Introduction

Inguinal hernia is a common surgical problem in adult males. Obstruction and strangulation are the most serious complications of this condition, while the formation of a spontaneous fecal fistula is one of the rarest, with only seven cases [17] documented in the literature to date, all of which occurred in children. This is the first report, of a spontaneous enterocutaneous fistula in an adult, which ultimately developed into a strangulated inguinal hernia.

Case report

A 42-year-old male presented to the emergency department with complaints of a foul smelling discharge from the scrotum that had persisted for 7 days. He had a history of a spontaneously reducing right inguinoscrotal swelling for 3 years which had become irreducible during the last month. He had been referred by the primary care physician, with the diagnosis of a Fournier’s gangrene. Local examination showed a tender inguinoscrotal swelling. The skin of the right side of scrotum had sloughed off, and there was a feculent discharge from the wound. His vital signs were normal.

A strangulated inguinal hernia with a enterocutaneous fistula in the scrotum was diagnosed (Fig. 1). The patient was administered intravenous fluids and broad-spectrum antibiotics and was scheduled for surgery. The abdomen was opened by a lower midline incision. There were no signs of any peritoneal contamination. The bowel was dilated proximal to the herniating loop. The scrotum was explored by an inguinoscortal incision (Fig. 2) and the perforated bowel was dissected free from the scrotal adhesions. The bowel in the hernial sac was grossly edematous and sloughed out. It was resected and a single layer, end to end, extramucosal, illeo-illeal anastamosis was done to restore intestinal continuity. After a thorough irrigation of the inguinal region, the hernia was repaired by the Shouldice method. The necrotic scrotal skin and fascial layers were debribed and dressing was applied. The scrotal skin was closed 10 days later.

Fig. 1
figure 1

Picture of scrotal fecal fistula

Fig. 2
figure 2

Intra-operative picture showing inguinal and abdominal exploration

The patient made an uneventful recovery and was discharged on the 12th post-operative day. One year post-operatively, he is doing well.

Discussion

A spontaneous fecal fistula as a result of a strangulated inguinal hernia is rare. Seven such cases have been reported in the literature, all of which occurring in children [17]. All seven cases were reported in India and Africa, two areas where health care facilities are relatively scarce.
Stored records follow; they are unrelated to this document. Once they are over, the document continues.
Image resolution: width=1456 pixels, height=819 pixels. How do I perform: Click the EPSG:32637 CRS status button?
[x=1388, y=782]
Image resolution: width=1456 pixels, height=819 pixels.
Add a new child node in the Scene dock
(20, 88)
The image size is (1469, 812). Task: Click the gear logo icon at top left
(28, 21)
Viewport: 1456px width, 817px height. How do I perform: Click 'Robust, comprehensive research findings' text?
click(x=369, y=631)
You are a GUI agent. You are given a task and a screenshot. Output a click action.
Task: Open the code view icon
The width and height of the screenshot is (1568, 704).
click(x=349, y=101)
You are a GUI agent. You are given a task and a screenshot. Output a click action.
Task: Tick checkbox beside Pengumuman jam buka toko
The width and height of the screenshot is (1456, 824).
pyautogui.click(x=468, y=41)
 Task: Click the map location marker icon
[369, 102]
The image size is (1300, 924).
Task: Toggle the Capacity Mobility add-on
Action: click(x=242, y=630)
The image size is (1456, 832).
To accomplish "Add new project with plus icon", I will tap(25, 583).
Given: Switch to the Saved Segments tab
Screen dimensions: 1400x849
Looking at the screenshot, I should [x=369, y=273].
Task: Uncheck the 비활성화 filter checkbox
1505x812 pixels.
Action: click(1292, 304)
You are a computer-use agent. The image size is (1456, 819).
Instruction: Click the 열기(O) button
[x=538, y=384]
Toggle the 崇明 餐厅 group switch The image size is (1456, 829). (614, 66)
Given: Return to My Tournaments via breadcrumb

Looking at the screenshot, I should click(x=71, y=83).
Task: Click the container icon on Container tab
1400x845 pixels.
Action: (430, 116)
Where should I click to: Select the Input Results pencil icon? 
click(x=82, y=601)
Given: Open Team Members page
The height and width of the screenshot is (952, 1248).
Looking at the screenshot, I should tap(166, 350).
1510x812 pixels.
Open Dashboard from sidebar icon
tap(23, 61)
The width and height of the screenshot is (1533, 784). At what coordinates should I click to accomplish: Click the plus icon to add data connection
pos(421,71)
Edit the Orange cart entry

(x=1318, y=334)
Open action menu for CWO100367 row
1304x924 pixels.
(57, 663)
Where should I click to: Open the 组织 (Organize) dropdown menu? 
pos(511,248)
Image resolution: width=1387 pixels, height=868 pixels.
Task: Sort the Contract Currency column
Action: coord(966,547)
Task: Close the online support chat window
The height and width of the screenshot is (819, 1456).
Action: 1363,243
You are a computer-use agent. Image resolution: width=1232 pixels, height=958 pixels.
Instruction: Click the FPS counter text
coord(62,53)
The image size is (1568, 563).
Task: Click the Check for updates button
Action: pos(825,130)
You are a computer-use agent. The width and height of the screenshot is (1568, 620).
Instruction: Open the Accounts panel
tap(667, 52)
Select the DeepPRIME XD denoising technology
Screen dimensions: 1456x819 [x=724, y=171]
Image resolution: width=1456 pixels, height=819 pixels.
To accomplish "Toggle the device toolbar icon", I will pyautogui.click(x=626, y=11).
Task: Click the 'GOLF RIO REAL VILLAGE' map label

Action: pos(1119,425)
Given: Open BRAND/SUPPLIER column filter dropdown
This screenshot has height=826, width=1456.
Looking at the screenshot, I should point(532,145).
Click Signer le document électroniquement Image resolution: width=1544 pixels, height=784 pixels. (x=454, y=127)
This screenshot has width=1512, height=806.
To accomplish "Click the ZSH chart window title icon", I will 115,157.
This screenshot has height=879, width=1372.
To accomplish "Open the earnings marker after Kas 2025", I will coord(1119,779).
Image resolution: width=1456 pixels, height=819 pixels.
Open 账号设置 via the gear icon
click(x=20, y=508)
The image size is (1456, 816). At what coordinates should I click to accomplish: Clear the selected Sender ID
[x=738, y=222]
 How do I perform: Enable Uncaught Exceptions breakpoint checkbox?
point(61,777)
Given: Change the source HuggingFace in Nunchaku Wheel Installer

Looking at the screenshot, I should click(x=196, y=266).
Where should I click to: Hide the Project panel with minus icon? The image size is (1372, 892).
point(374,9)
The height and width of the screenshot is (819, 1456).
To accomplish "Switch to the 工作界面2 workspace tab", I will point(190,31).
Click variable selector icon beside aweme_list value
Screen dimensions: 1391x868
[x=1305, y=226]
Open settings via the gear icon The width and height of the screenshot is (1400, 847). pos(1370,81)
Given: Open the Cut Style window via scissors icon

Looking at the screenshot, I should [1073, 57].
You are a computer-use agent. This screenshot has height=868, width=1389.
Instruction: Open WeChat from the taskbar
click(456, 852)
The patient did not have any signs of obstruction because the hernia was of the Richter’s type, and the obstruction was partially relieved after the formation of a fistula. In the other cases reported, one hernia was of the Richter’s [5] type and all of the others presented with abdominal distension and pain, along with inguinoscrotal swelling and fecal discharge from scrotum.

Scrotal strangulated herniae may be associated with testicular ischemia and infarction due to compression of the testicular vessels by the hernial sac, which would necessitate orchidectomy. The testis was, however, preserved in this case.

Necrotizing fascitis of the scrotum was reported in all of the reported cases with one exception [4]. Prompt debridement and covering of the testis with scrotal fascia should be carried out with secondary closure of the scrotal skin. Bowel continuity is established following resection of the gangrenous bowel and debridement of the scrotum.

Conclusion

Neglected incarcerated inguinal hernia may strangulate and rarely present with scrotal necrotizing fascitis and enterocutaneous fistulae.